В УК РФ, введенном в действие с 1 января 1997 г., есть специальная глава «Компьютерная преступность», включающая три статьи, посвященные посягательствам на компьютерную информацию: в ст. 272 «Преступления в сфере компьютерной информации» и ст. 274 «Нарушение правил эксплуатации ЭВМ, систем ЭВМ, или их сетей» речь идет об охране информации ограниченного доступа, имеющей специальный законодательно установленный статус (государственная тайна, персональные данные и коммерческая тайна), а в ст. 273 -- о разработке, использовании и распространении вредоносных программ.

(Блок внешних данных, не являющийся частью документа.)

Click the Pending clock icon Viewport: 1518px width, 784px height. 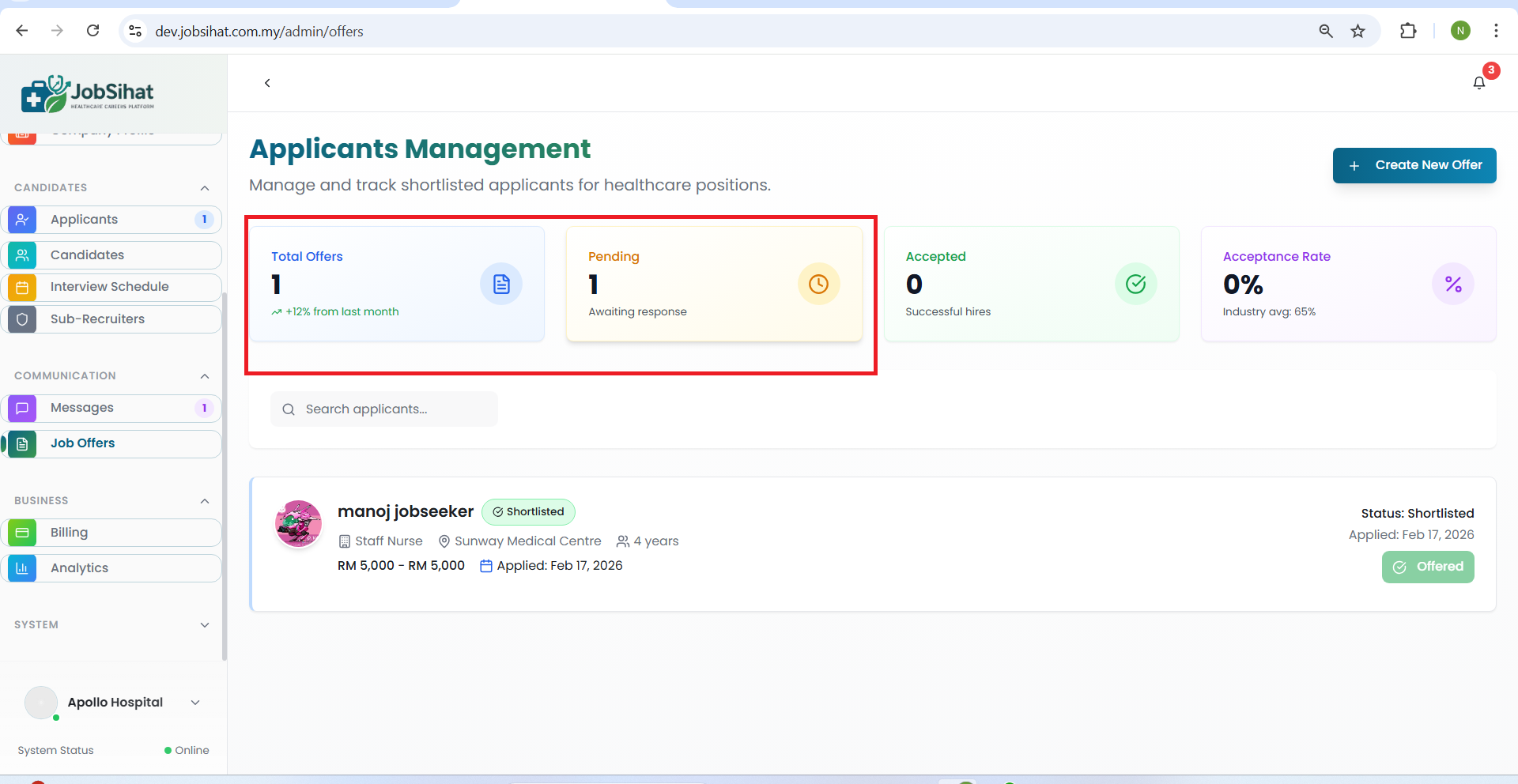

По мнению Александра Косовца (юрфак МГУ), ст. 274 может помочь службам безопасности банков в профилактике правонарушений со стороны сотрудников банков: разработка и доведение до сведения сотрудников правил эксплуатации компьютерных систем в банке с одновременным предупреждением о возможном наступлении за их нарушение уголовной ответственности в сочетании с другими административными мерами могут предупредить возможные попытки этих лиц использовать свое служебное положение во вред банку.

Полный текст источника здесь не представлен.